- _Stated problem_: Change "GUI agent" to "desktop agent" in the stretch from the line containing "This screenshot has width=796, height=455." through the end of the data, and write out only that stretch with nothing else altered.

Start of Source records

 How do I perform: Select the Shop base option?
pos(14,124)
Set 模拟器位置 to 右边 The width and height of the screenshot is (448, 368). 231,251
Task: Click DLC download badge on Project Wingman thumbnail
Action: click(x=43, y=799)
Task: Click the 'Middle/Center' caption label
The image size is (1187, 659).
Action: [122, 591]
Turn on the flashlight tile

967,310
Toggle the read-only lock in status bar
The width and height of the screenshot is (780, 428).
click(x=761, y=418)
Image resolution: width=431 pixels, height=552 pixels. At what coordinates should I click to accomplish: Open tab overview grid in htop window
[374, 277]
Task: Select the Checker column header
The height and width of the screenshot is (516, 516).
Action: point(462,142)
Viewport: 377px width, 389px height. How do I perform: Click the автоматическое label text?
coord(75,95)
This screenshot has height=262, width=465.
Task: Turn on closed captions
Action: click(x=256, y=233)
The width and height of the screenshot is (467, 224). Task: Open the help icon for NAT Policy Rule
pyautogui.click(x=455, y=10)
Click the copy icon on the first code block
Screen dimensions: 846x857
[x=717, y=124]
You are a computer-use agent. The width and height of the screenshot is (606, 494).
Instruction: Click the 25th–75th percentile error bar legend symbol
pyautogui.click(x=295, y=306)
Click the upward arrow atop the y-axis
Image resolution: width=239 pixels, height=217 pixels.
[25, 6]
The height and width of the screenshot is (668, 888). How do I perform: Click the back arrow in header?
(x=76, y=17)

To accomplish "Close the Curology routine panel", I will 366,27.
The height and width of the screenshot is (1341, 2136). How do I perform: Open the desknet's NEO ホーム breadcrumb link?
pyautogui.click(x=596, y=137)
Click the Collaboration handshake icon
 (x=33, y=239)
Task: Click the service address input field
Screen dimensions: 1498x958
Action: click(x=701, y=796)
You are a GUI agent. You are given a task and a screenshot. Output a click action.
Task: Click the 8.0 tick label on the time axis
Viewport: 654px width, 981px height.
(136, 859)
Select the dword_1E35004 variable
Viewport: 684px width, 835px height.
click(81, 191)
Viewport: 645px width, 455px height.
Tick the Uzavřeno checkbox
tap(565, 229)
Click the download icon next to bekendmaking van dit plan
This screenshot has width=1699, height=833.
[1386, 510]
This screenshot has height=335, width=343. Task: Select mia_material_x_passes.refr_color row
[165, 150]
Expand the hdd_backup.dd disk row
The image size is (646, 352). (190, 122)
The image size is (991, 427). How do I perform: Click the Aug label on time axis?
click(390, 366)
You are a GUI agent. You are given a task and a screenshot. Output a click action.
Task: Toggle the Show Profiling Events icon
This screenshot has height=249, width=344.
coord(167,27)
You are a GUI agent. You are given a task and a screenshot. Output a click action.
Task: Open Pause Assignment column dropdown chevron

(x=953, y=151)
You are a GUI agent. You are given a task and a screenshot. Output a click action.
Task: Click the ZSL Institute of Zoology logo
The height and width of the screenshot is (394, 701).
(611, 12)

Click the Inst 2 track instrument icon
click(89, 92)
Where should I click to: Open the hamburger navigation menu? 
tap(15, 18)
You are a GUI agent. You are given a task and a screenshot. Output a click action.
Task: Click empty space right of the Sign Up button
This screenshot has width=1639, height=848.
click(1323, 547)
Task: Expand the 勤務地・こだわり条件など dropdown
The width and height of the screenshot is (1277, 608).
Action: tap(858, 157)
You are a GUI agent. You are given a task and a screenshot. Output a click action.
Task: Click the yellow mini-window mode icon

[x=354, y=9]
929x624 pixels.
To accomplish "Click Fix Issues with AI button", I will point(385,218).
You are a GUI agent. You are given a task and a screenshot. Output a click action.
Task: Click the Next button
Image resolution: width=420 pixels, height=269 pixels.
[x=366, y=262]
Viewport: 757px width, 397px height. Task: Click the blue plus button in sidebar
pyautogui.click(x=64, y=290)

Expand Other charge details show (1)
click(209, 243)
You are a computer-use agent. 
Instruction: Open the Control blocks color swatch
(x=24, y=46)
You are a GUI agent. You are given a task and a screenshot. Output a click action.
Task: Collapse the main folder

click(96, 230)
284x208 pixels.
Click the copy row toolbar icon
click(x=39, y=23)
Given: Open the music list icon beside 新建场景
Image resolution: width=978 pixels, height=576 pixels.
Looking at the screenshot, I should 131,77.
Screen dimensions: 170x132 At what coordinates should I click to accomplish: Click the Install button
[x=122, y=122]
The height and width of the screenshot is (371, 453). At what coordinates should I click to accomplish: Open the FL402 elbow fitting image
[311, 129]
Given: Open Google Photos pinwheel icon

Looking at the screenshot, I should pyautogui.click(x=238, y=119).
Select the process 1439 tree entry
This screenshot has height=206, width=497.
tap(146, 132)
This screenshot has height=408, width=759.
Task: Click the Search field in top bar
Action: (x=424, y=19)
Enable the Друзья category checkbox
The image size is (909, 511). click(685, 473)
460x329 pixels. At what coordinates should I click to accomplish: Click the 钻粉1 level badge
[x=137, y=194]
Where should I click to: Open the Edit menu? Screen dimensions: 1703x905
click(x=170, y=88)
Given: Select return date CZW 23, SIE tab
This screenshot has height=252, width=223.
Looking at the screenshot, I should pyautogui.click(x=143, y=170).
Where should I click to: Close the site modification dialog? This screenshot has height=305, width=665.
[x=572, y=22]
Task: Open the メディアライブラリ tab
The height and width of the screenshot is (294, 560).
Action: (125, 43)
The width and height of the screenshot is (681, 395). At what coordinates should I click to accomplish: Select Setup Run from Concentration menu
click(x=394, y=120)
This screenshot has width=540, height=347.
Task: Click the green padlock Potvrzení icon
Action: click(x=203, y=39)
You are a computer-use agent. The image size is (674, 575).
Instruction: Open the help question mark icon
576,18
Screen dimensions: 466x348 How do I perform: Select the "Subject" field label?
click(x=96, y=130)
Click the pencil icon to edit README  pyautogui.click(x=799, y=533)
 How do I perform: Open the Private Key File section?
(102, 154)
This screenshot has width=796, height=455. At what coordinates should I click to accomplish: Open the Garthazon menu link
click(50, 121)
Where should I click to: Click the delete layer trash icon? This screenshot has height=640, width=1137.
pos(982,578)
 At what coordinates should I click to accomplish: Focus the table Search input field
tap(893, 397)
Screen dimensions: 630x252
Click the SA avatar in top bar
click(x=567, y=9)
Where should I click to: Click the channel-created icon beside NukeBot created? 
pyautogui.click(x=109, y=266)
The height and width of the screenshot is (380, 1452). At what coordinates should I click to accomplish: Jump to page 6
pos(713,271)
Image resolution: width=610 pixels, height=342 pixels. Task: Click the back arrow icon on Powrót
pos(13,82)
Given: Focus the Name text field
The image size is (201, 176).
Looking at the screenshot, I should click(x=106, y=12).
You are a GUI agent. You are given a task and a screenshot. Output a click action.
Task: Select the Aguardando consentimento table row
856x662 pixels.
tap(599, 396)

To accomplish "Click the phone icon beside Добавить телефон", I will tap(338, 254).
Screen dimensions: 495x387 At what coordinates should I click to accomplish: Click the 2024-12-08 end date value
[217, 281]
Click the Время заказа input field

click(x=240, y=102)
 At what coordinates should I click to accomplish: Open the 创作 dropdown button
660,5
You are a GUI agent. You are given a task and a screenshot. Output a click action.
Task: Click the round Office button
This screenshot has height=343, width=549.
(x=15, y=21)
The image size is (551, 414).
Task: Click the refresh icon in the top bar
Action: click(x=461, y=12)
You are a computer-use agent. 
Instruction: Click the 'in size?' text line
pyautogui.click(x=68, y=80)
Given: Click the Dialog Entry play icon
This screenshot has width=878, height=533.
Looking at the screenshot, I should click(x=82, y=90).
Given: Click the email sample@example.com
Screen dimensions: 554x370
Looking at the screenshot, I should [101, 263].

End of Source records

- _Answer for the task_:
This screenshot has width=796, height=455. At what coordinates should I click to accomplish: Open the Garthazon menu link
click(50, 121)
Where should I click to: Click the delete layer trash icon? This screenshot has height=640, width=1137.
pos(982,578)
 At what coordinates should I click to accomplish: Focus the table Search input field
tap(893, 397)
Screen dimensions: 630x252
Click the SA avatar in top bar
click(x=567, y=9)
Where should I click to: Click the channel-created icon beside NukeBot created? 
pyautogui.click(x=109, y=266)
The height and width of the screenshot is (380, 1452). At what coordinates should I click to accomplish: Jump to page 6
pos(713,271)
Image resolution: width=610 pixels, height=342 pixels. Task: Click the back arrow icon on Powrót
pos(13,82)
Given: Focus the Name text field
The image size is (201, 176).
Looking at the screenshot, I should click(x=106, y=12).
You are a desktop agent. You are given a task and a screenshot. Output a click action.
Task: Select the Aguardando consentimento table row
856x662 pixels.
tap(599, 396)

To accomplish "Click the phone icon beside Добавить телефон", I will tap(338, 254).
Screen dimensions: 495x387 At what coordinates should I click to accomplish: Click the 2024-12-08 end date value
[217, 281]
Click the Время заказа input field

click(x=240, y=102)
 At what coordinates should I click to accomplish: Open the 创作 dropdown button
660,5
You are a desktop agent. You are given a task and a screenshot. Output a click action.
Task: Click the round Office button
This screenshot has height=343, width=549.
(x=15, y=21)
The image size is (551, 414).
Task: Click the refresh icon in the top bar
Action: click(x=461, y=12)
You are a computer-use agent. 
Instruction: Click the 'in size?' text line
pyautogui.click(x=68, y=80)
Given: Click the Dialog Entry play icon
This screenshot has width=878, height=533.
Looking at the screenshot, I should click(x=82, y=90).
Given: Click the email sample@example.com
Screen dimensions: 554x370
Looking at the screenshot, I should [101, 263].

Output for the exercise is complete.